WORK INSTRUCTIONS:
Below are records; from the line containing "Instruction: Click the" through the very last line, output each line exactly. No pictures.

AVAILABLE DATA:
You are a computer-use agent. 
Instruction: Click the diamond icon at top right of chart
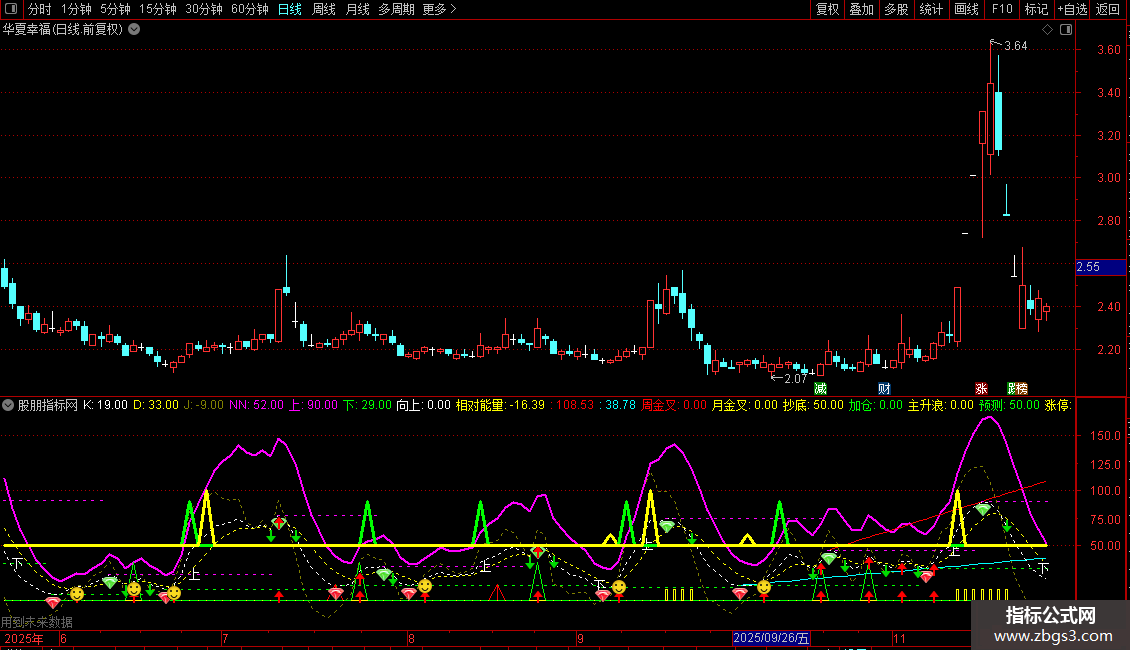(1047, 30)
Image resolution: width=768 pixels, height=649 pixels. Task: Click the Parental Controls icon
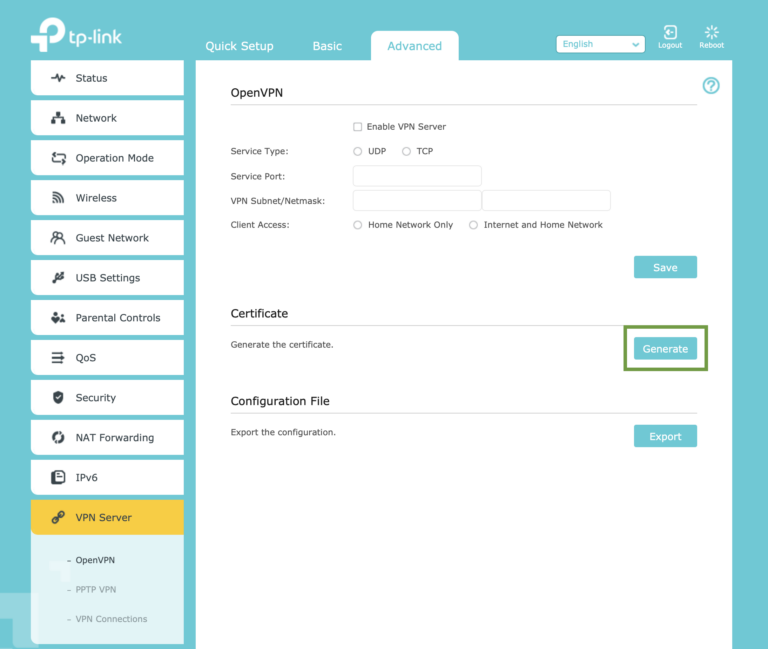(x=57, y=318)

TASK OUTPUT:
Instruction: Click the diamond icon at top right of chart
(1047, 30)
Image resolution: width=768 pixels, height=649 pixels. Task: Click the Parental Controls icon
(x=57, y=318)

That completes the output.